##### Records for this exercise

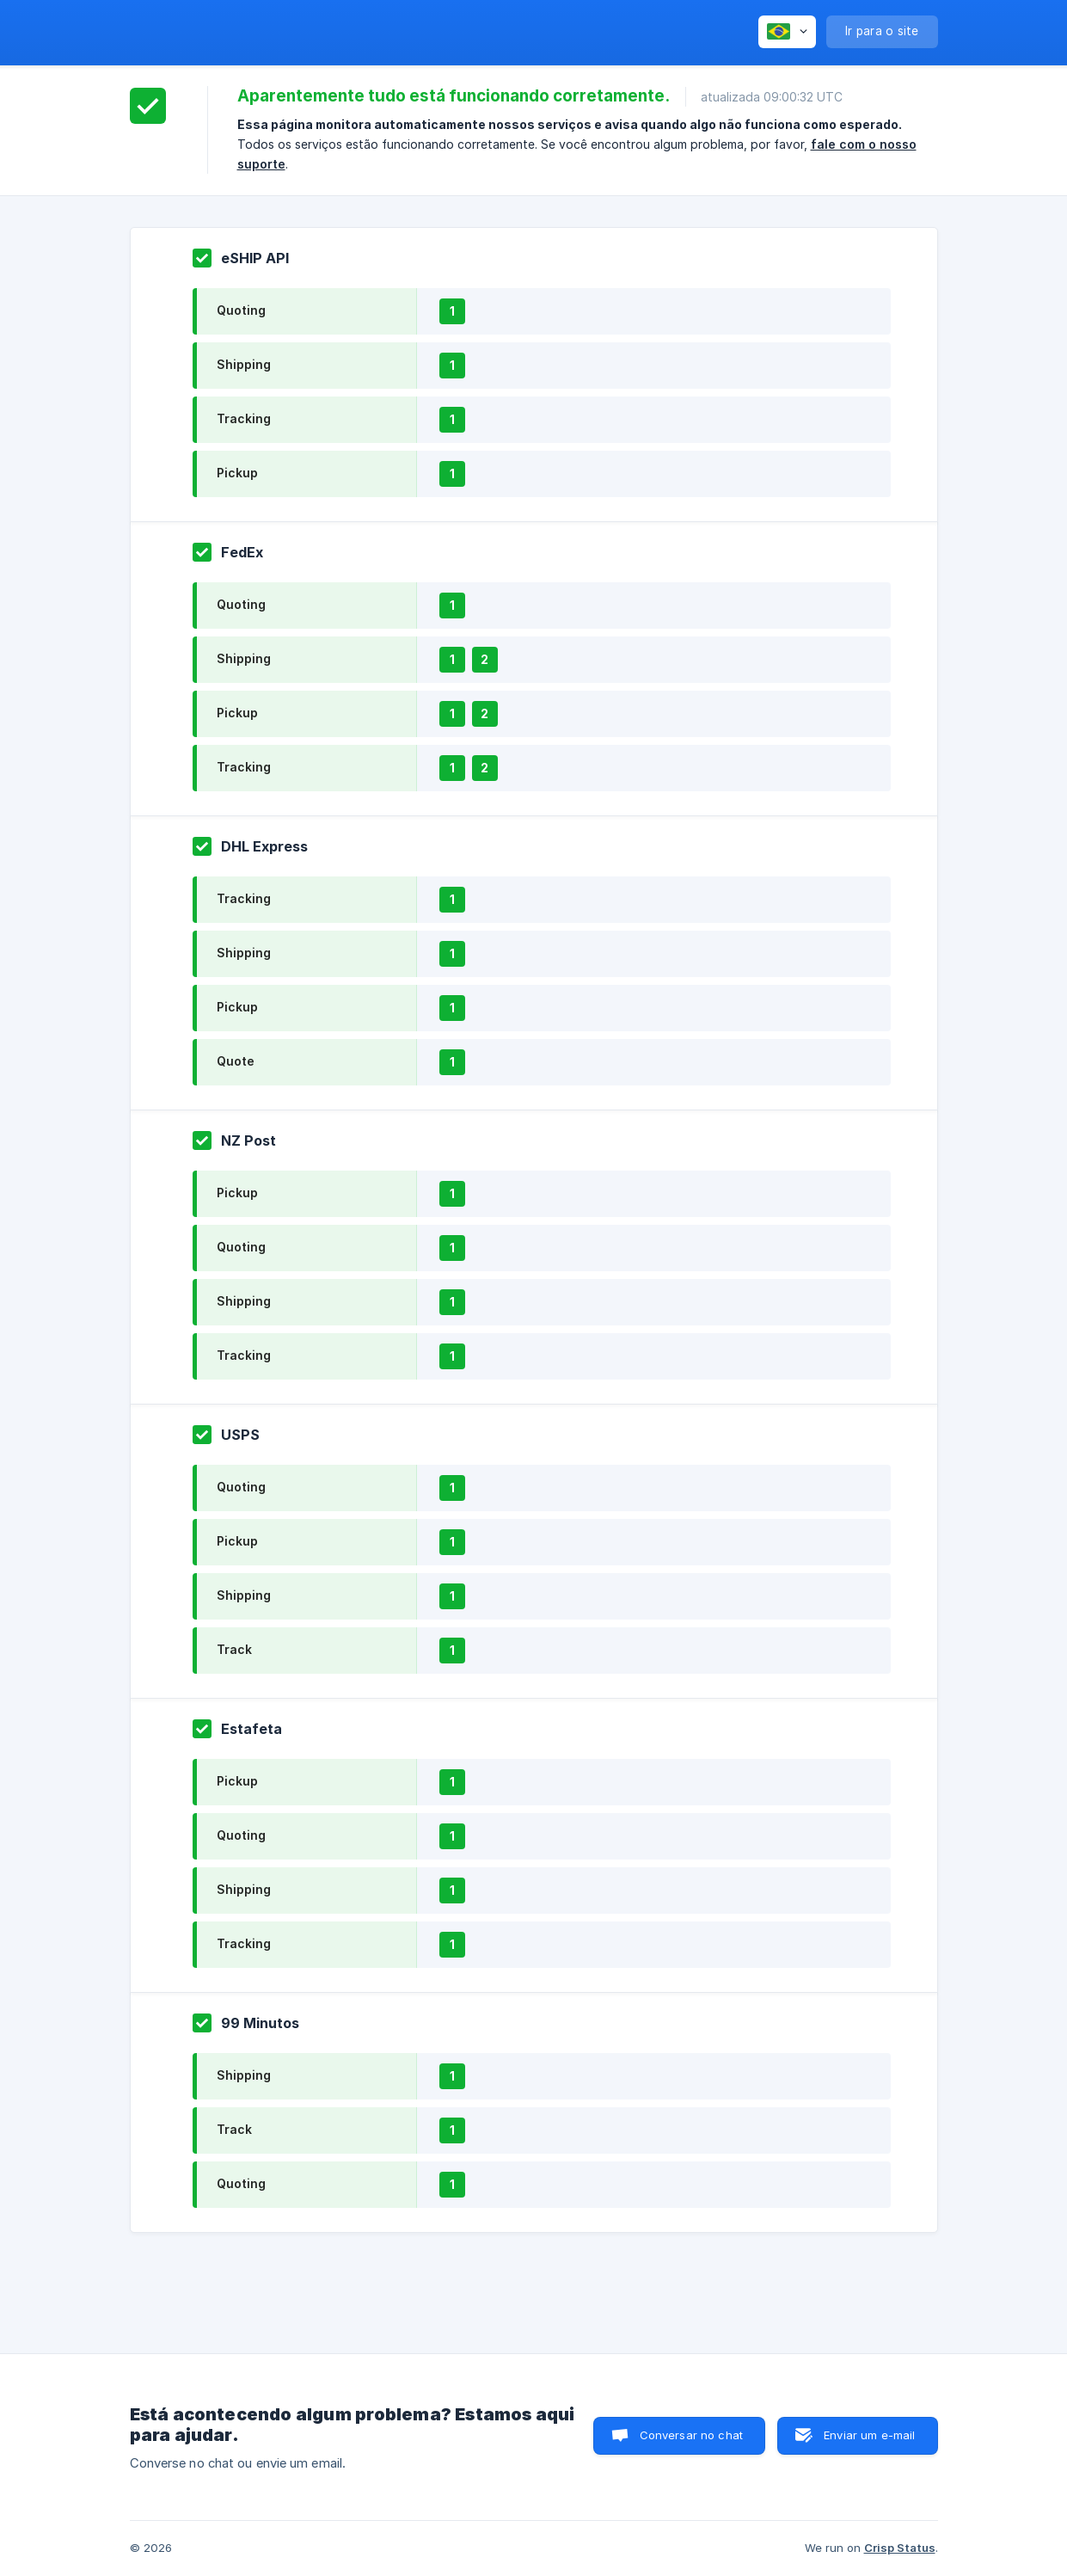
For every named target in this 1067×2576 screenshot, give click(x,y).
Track (234, 1649)
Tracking (244, 418)
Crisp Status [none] (899, 2547)
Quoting (241, 310)
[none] (787, 31)
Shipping (244, 364)
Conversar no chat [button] (692, 2435)
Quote (235, 1061)
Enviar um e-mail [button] (869, 2435)
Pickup (237, 472)
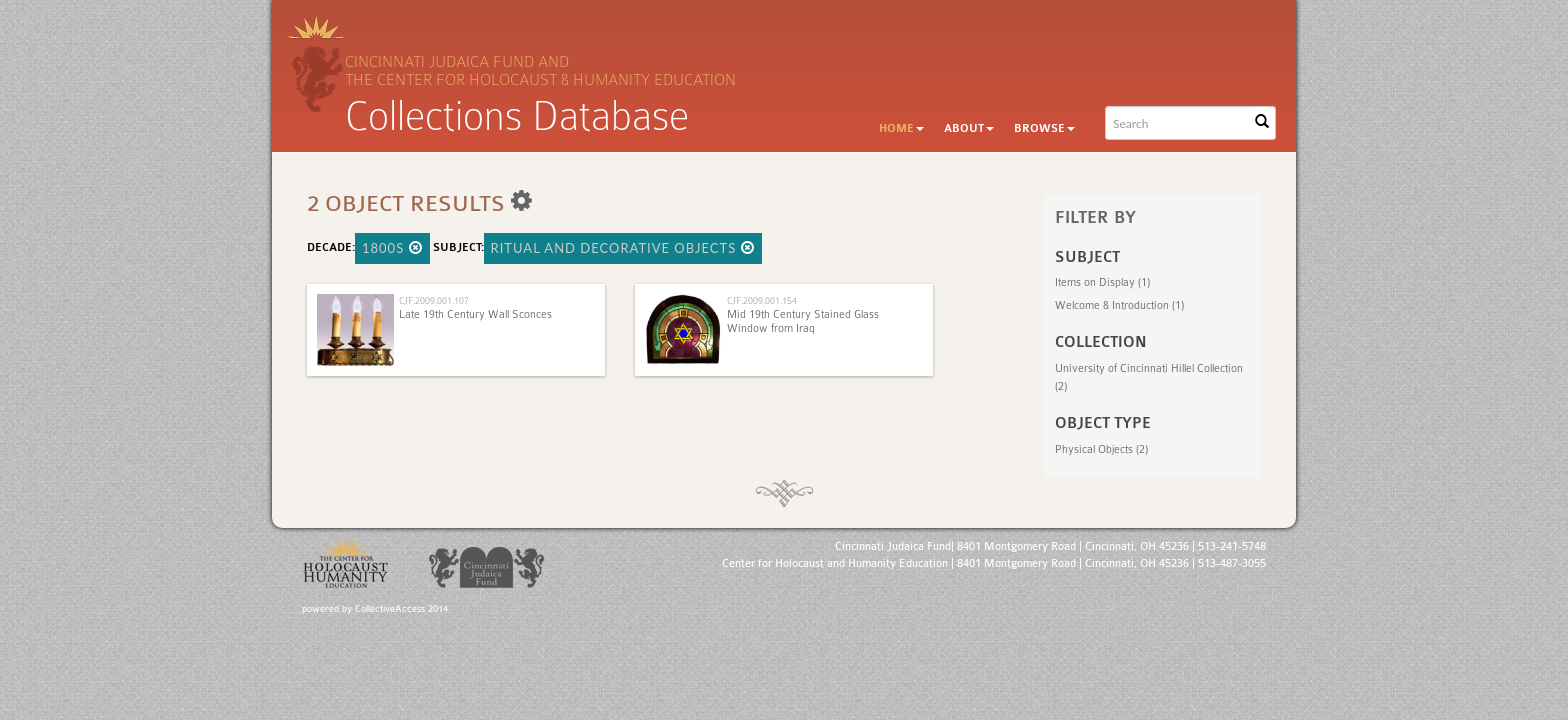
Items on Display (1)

##########

● **Written problem**
Recast the data above as a JSON list of strings, one string per line, skipping blank lines and leaving the pictures out.

● **Result of the exercise**
[
  "For every named target in this 1067×2576 screenshot, give click(x,y).",
  "Track (234, 1649)",
  "Tracking (244, 418)",
  "Crisp Status [none] (899, 2547)",
  "Quoting (241, 310)",
  "[none] (787, 31)",
  "Shipping (244, 364)",
  "Conversar no chat [button] (692, 2435)",
  "Quote (235, 1061)",
  "Enviar um e-mail [button] (869, 2435)",
  "Pickup (237, 472)",
  "Items on Display (1)"
]